The fix done with https://github.com/mosra/magnum/pull/122
(0e05c7289e) was not tested properly (see
previous commit) and thus this code path never worked. This properly
lerps the translation part and recombines it with the rotation instead
of interpolating just a part of it.

Also I'm no longer having any "dotResult" that's done only on the
vector part of the rotation, but instead using the full
rotation quaternion dot product. I have no idea why it was done this
way.
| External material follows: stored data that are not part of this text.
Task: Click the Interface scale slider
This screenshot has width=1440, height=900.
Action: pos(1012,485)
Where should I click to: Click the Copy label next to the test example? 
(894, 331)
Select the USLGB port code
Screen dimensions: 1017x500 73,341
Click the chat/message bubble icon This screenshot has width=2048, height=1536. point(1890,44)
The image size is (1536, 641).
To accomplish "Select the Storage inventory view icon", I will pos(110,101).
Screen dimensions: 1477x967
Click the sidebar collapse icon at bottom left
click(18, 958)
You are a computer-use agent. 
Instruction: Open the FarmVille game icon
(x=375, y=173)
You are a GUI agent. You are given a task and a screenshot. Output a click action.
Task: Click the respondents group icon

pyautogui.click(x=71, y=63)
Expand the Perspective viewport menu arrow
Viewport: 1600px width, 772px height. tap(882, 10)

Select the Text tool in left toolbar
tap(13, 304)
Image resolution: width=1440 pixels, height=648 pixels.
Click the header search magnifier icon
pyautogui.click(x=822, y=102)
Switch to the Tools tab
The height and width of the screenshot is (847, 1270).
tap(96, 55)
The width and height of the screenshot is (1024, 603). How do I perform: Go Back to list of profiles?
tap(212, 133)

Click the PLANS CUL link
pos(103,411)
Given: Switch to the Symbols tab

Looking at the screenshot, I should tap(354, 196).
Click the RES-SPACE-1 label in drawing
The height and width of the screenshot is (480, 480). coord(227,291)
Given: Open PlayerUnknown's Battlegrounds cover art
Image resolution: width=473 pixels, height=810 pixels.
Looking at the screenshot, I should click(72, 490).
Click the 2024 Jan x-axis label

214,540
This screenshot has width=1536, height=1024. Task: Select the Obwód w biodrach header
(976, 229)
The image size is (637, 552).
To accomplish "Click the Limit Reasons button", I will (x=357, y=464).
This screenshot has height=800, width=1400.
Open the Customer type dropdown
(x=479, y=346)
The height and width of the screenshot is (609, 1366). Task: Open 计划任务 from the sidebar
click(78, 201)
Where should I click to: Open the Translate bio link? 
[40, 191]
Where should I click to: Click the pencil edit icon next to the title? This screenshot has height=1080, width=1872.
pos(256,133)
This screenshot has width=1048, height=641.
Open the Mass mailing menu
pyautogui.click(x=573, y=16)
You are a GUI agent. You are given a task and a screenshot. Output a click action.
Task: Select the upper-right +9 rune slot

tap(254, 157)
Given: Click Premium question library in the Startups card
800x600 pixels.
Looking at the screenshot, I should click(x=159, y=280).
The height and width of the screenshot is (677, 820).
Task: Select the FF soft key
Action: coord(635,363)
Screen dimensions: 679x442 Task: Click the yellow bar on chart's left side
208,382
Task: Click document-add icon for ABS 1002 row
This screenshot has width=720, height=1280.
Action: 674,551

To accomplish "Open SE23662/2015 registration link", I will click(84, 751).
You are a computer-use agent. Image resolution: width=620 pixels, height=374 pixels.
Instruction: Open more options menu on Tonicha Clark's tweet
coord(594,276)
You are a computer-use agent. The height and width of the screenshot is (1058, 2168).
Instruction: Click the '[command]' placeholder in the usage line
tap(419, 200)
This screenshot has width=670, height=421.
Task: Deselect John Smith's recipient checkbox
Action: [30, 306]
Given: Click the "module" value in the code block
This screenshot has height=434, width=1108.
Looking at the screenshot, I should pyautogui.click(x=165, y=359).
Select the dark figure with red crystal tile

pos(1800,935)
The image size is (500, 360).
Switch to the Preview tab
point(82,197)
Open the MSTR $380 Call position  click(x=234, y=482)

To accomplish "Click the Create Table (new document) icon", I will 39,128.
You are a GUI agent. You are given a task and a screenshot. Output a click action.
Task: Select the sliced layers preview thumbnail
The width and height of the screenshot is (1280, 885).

This branch was also never properly tested -- it'll be with the
introduction of "shortest path" variants in the next commit.

doc/changelog.dox

@@ -307,6 +307,8 @@ See also:
 -   @ref Platform::GlfwApplication::exec() now asserts instead of crashing if
     the constructor fails to create a window (see [mosra/magnum#192](https://github.com/mosra/magnum/issues/192),
     [mosra/magnum#272](https://github.com/mosra/magnum/pull/272))
+-   @ref Math::sclerp() was not properly interpolating the translation if
+    rotation was the same on both sides
 
 @subsection changelog-latest-docs Documentation
 

src/Magnum/Math/DualQuaternion.h

@@ -66,15 +66,15 @@ Expects that both dual quaternions are normalized. @f[
 template<class T> inline DualQuaternion<T> sclerp(const DualQuaternion<T>& normalizedA, const DualQuaternion<T>& normalizedB, const T t) {
     CORRADE_ASSERT(normalizedA.isNormalized() && normalizedB.isNormalized(),
         "Math::sclerp(): dual quaternions must be normalized", {});
-    const T dotResult = dot(normalizedA.real().vector(), normalizedB.real().vector());
+    const T cosHalfAngle = dot(normalizedA.real(), normalizedB.real());
 
-    /* Avoid division by zero */
-    const T cosHalfAngle = dotResult + normalizedA.real().scalar()*normalizedB.real().scalar();
+    /* Avoid division by zero: interpolate just the translation part */
+    /** @todo could this be optimized somehow? */
     if(std::abs(cosHalfAngle) >= T(1))
-        return {normalizedA.real(), {Implementation::lerp(normalizedA.dual().vector(), normalizedB.dual().vector(), t), T(0)}};
+        return DualQuaternion<T>::translation(Implementation::lerp(normalizedA.translation(), normalizedB.translation(), t))*DualQuaternion<T>{normalizedA.real()};
 
     /* l + εm = q_A^**q_B, multiplying with -1 ensures shortest path when dot < 0 */
-    const DualQuaternion<T> diff = normalizedA.quaternionConjugated()*(dotResult < T(0) ? -normalizedB : normalizedB);
+    const DualQuaternion<T> diff = normalizedA.quaternionConjugated()*(cosHalfAngle < T(0) ? -normalizedB : normalizedB);
     const Quaternion<T>& l = diff.real();
     const Quaternion<T>& m = diff.dual();